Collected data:
═══

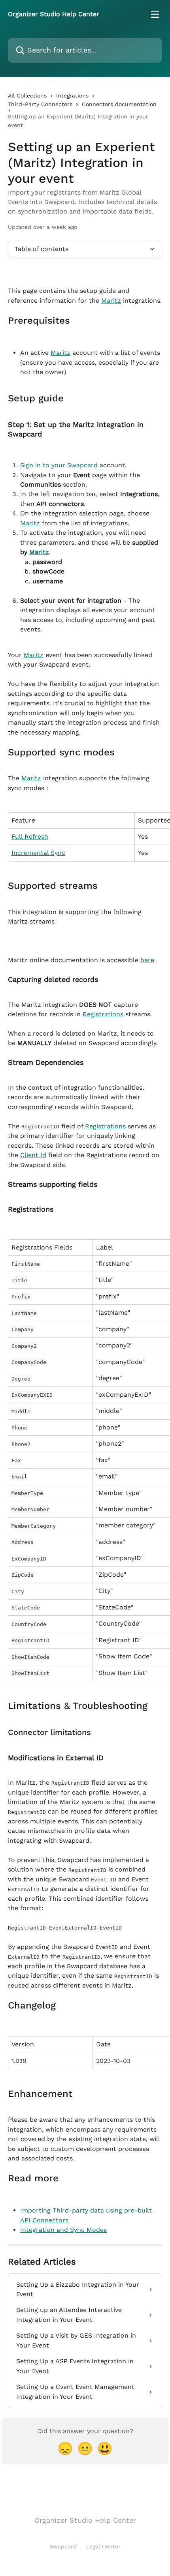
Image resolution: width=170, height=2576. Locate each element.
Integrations (72, 95)
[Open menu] (155, 14)
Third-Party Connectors (40, 104)
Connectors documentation (119, 104)
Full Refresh (29, 836)
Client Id (33, 1155)
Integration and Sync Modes (63, 2229)
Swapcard (63, 2546)
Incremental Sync (38, 852)
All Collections (27, 95)
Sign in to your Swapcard (59, 465)
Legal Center (103, 2546)
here (147, 960)
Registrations (103, 1014)
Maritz (111, 300)
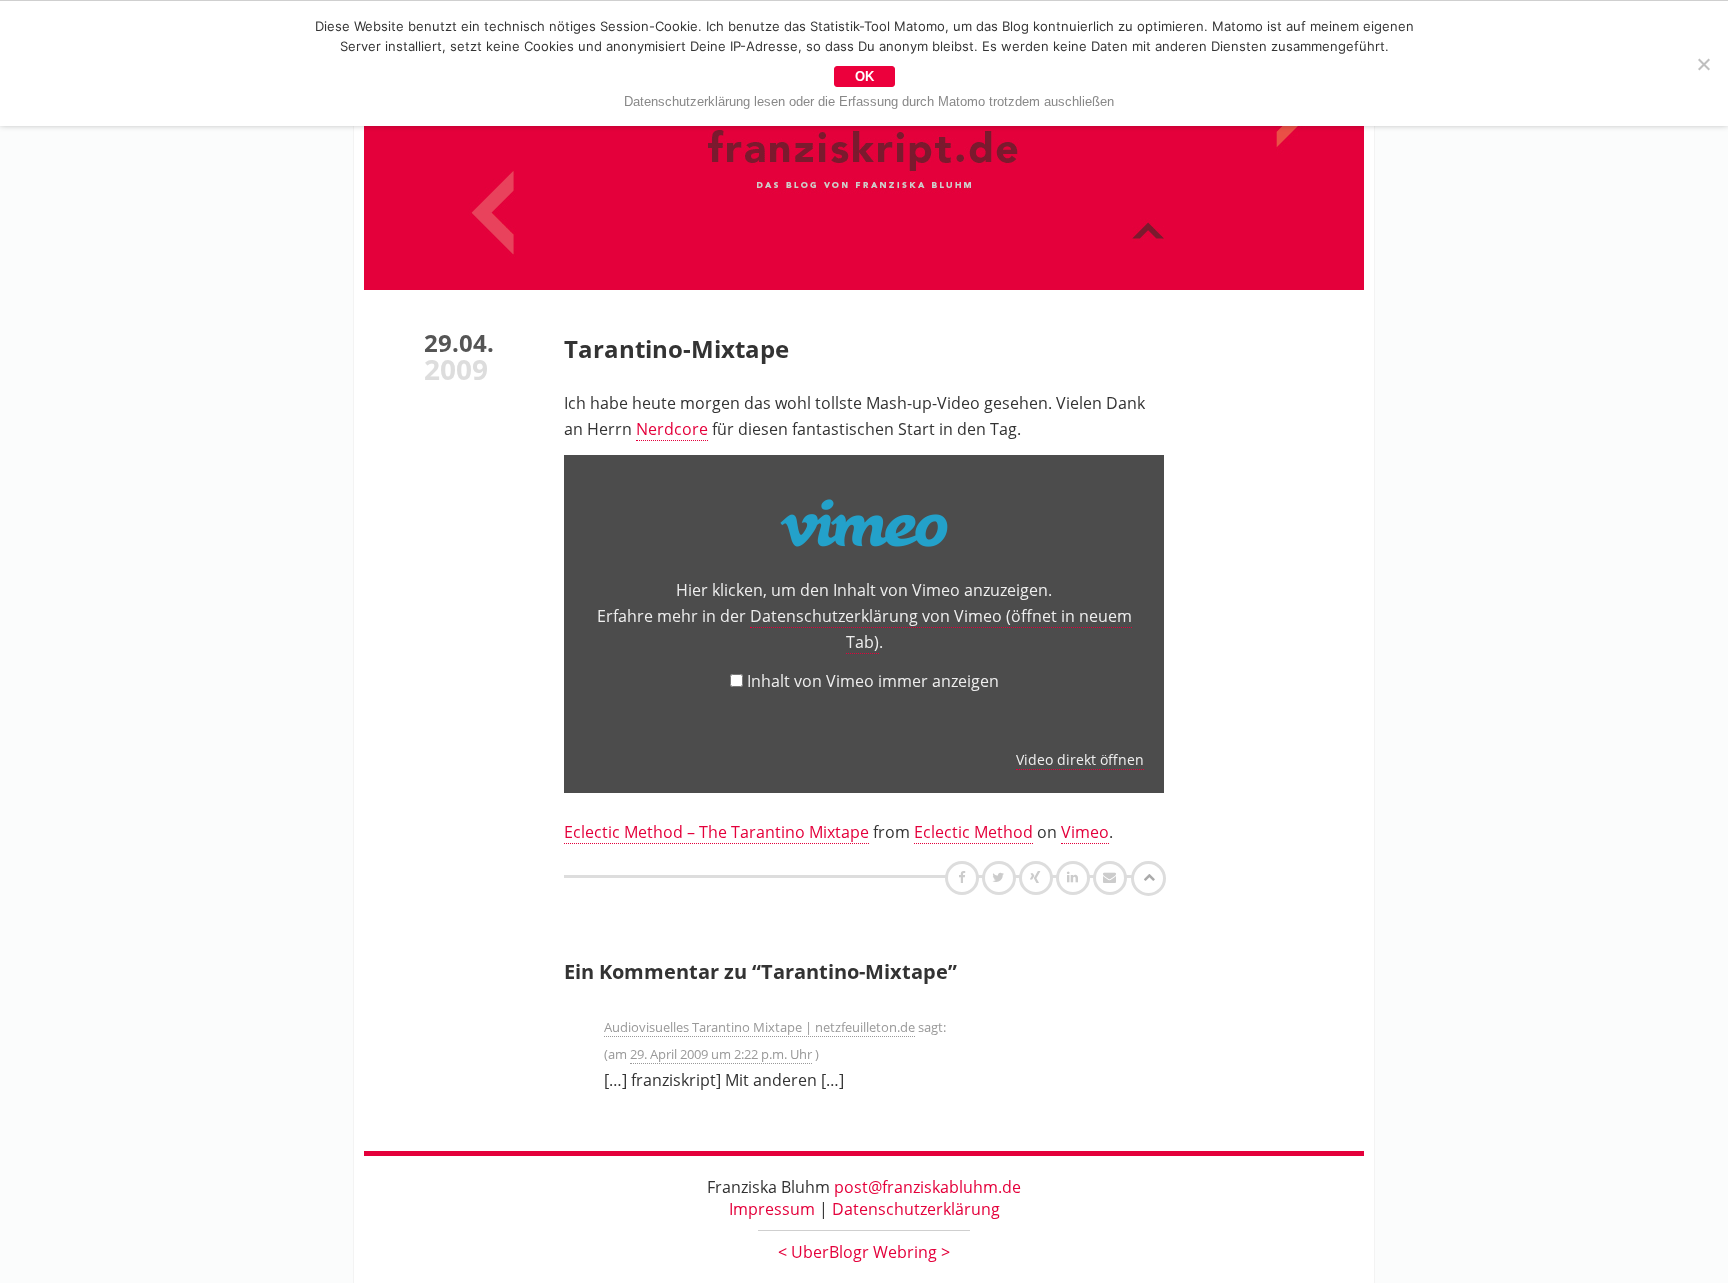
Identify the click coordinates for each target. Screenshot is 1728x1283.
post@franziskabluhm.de (927, 1187)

═══

**WORK REQUEST:** Although the records hold pictures, return only what remains, word for word.

**ANSWER BOX:**
Image resolution: width=170, height=2576. Locate each element.
Integrations (72, 95)
[Open menu] (155, 14)
Third-Party Connectors (40, 104)
Connectors documentation (119, 104)
Full Refresh (29, 836)
Client Id (33, 1155)
Integration and Sync Modes (63, 2229)
Swapcard (63, 2546)
Incremental Sync (38, 852)
All Collections (27, 95)
Sign in to your Swapcard (59, 465)
Legal Center (103, 2546)
here (147, 960)
Registrations (103, 1014)
Maritz (111, 300)
Identify the click coordinates for each target. Screenshot is 1728x1283.
post@franziskabluhm.de (927, 1187)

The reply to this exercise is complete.